(Extracted data entries)
◆ ◆ ◆ ◆ ◆

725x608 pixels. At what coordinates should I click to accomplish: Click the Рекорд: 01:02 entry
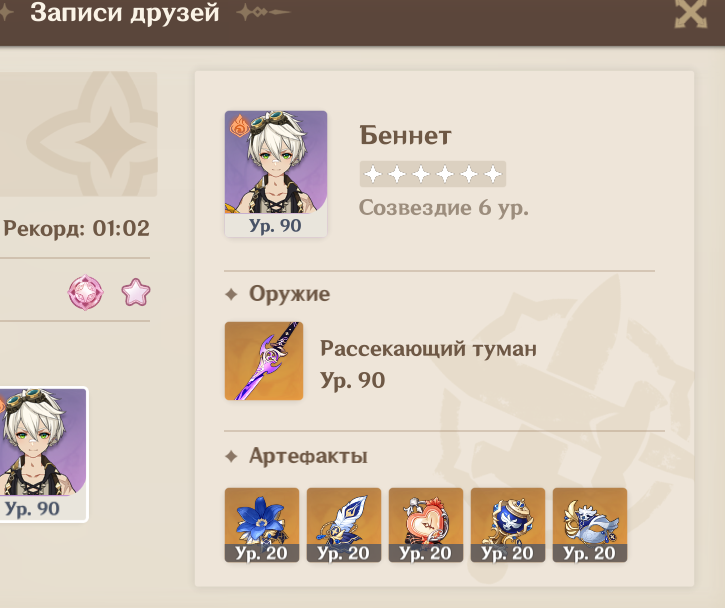pos(76,228)
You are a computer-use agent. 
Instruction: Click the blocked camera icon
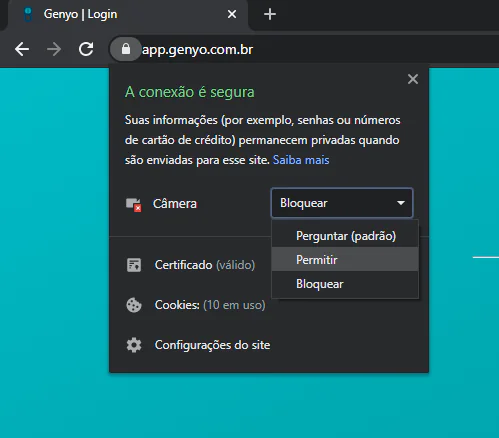(134, 204)
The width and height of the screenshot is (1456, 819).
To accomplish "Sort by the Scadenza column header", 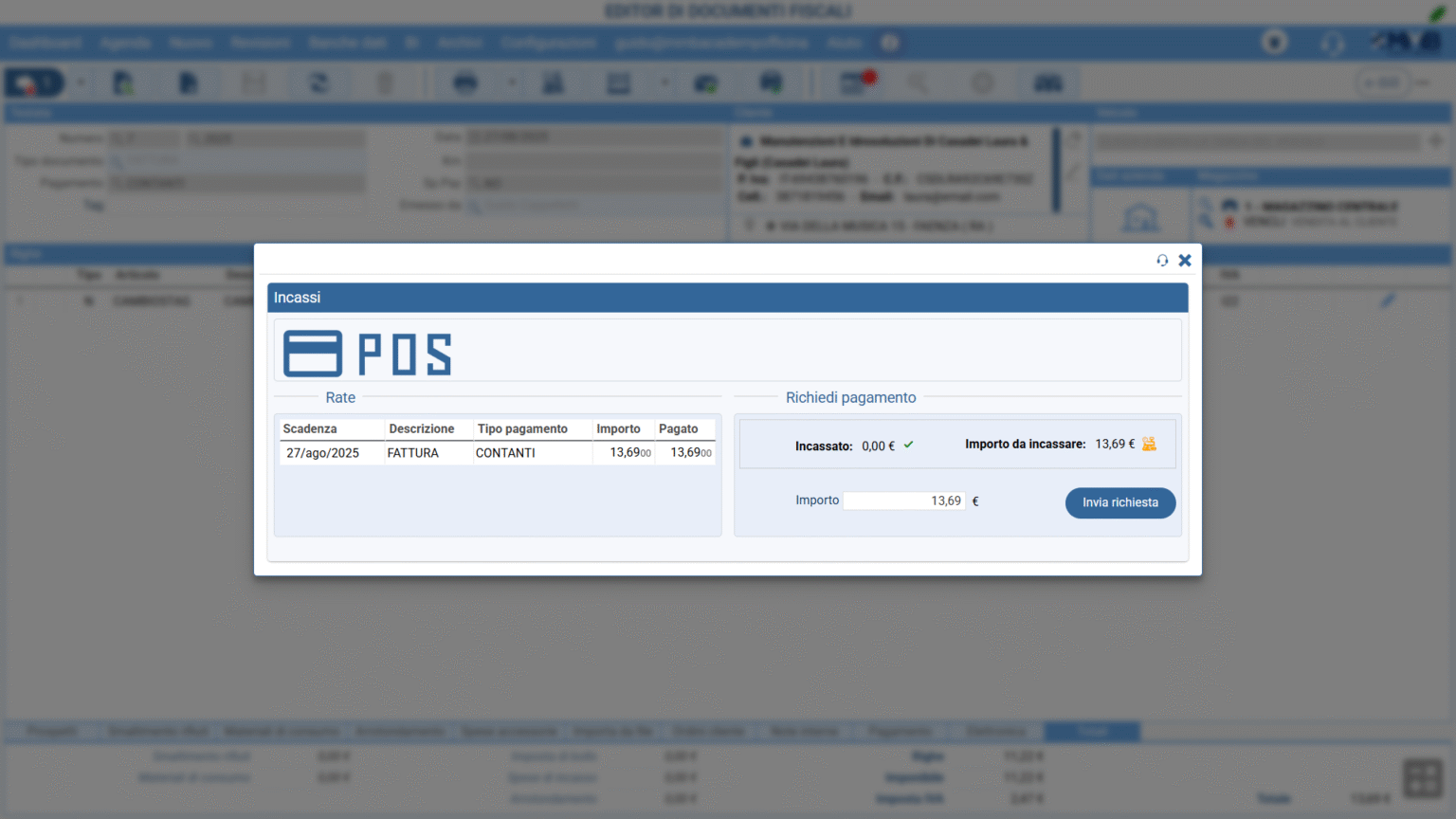I will (310, 429).
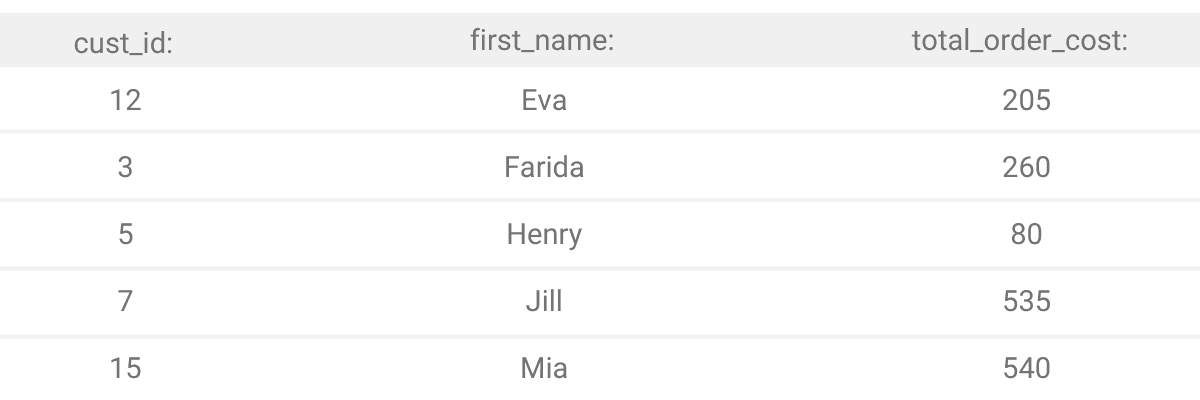The height and width of the screenshot is (400, 1200).
Task: Choose the name Mia
Action: pyautogui.click(x=544, y=368)
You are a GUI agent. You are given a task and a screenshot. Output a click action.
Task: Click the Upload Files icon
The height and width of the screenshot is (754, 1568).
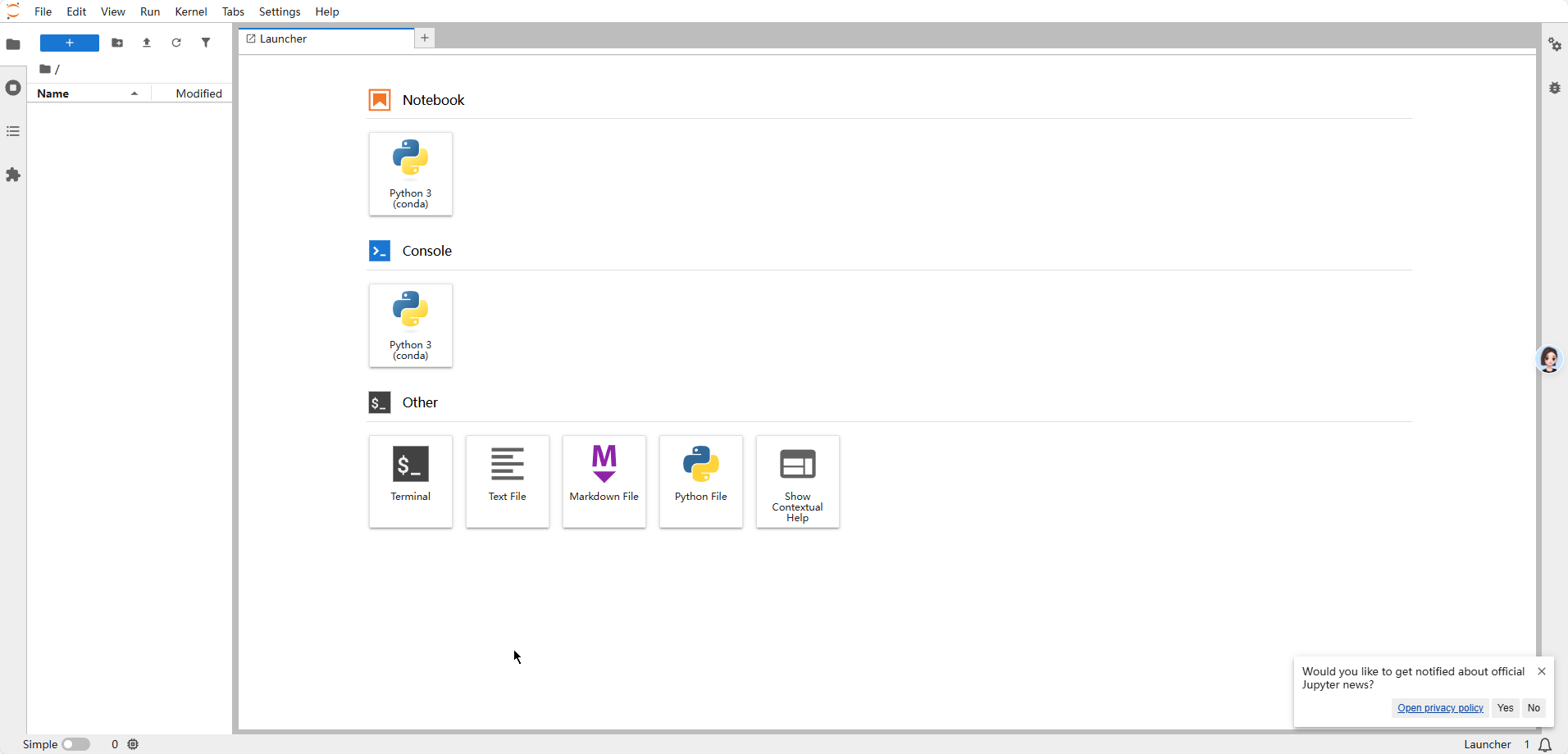tap(147, 43)
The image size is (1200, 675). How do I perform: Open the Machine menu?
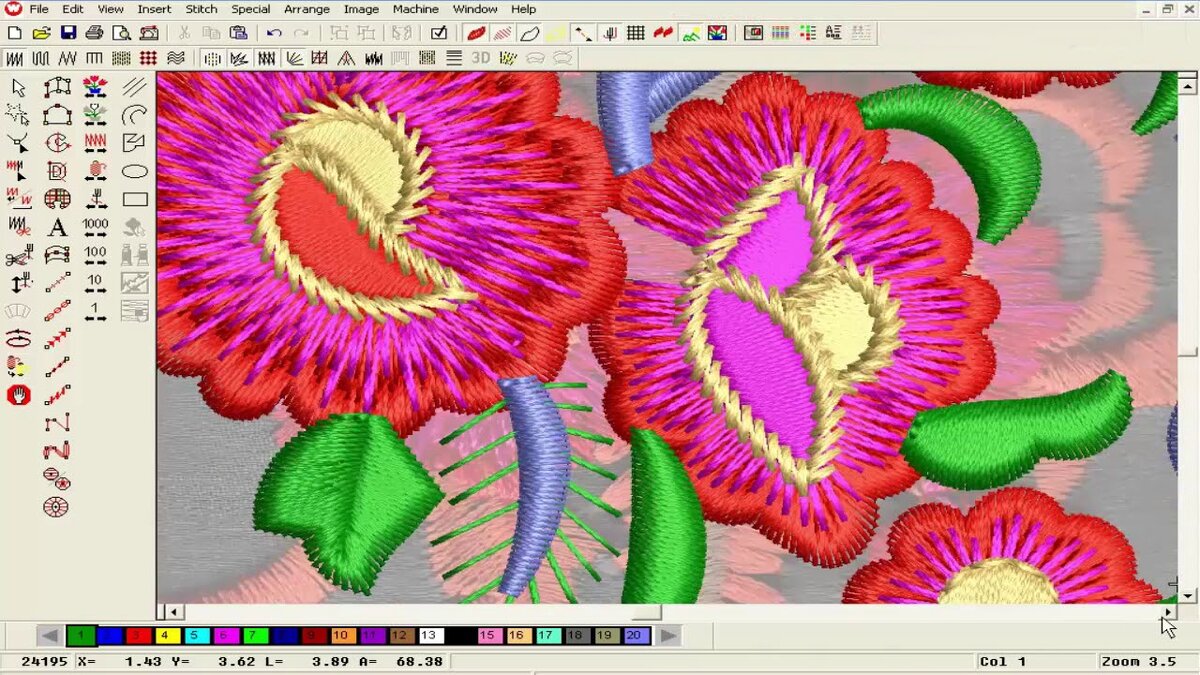(x=415, y=9)
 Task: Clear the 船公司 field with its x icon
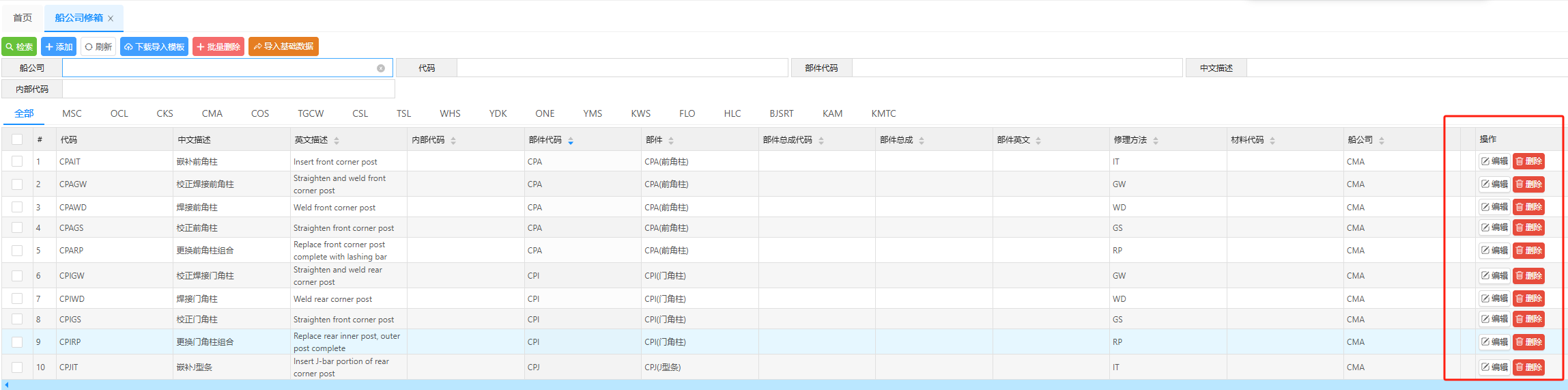[x=381, y=68]
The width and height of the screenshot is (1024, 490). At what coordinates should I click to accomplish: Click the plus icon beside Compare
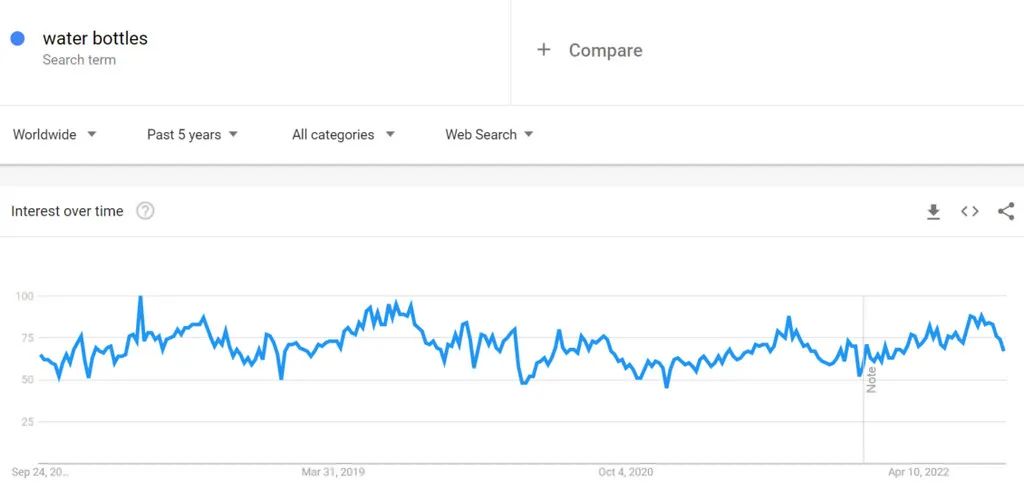tap(544, 50)
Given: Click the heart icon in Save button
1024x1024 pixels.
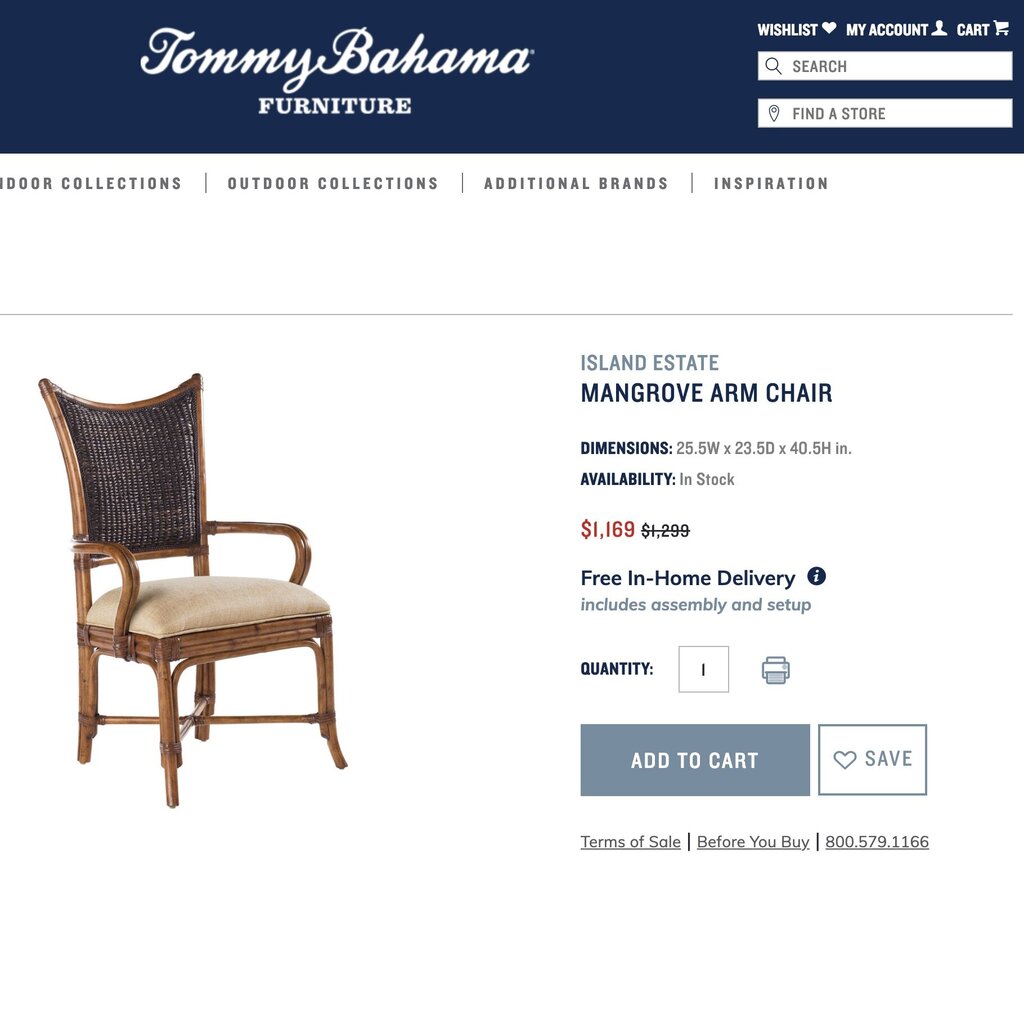Looking at the screenshot, I should click(844, 760).
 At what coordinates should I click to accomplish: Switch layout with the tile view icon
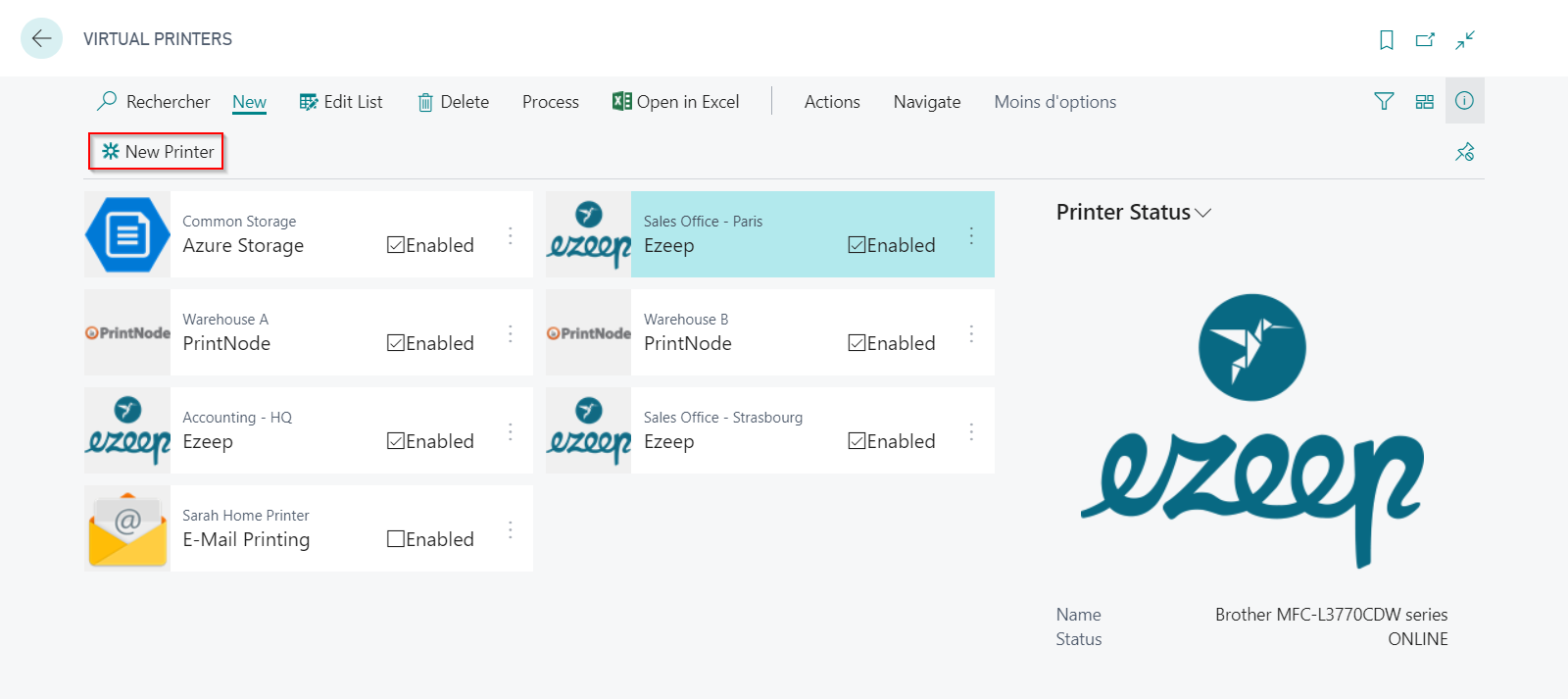click(1424, 101)
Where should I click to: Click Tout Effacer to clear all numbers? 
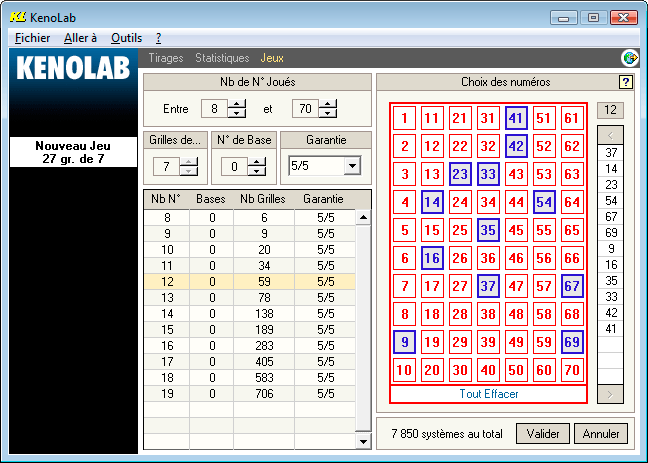click(488, 394)
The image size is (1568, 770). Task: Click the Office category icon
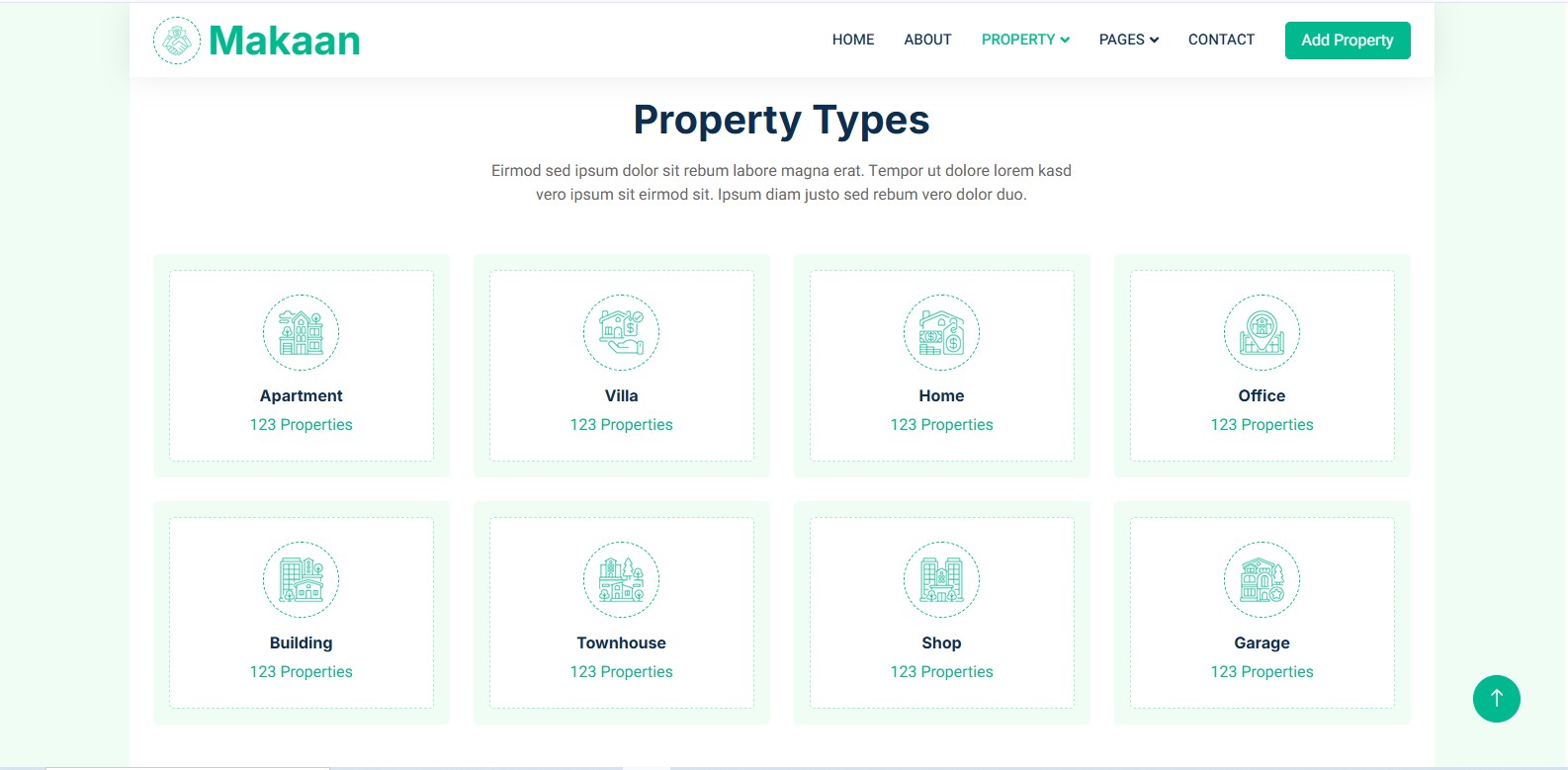1262,332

◆ ◆ ◆ ◆ ◆

| REQUIRED WORK |
Through the line containing "The width and height of the screenshot is (1456, 819)." and no further, restate the data above word for word from its first line, leaving out pictures.

| SOLUTION FOR THIS PROBLEM |
725x608 pixels. At what coordinates should I click to accomplish: Click the Рекорд: 01:02 entry
pos(76,228)
You are a computer-use agent. 
Instruction: Click the blocked camera icon
(134, 204)
The width and height of the screenshot is (1456, 819).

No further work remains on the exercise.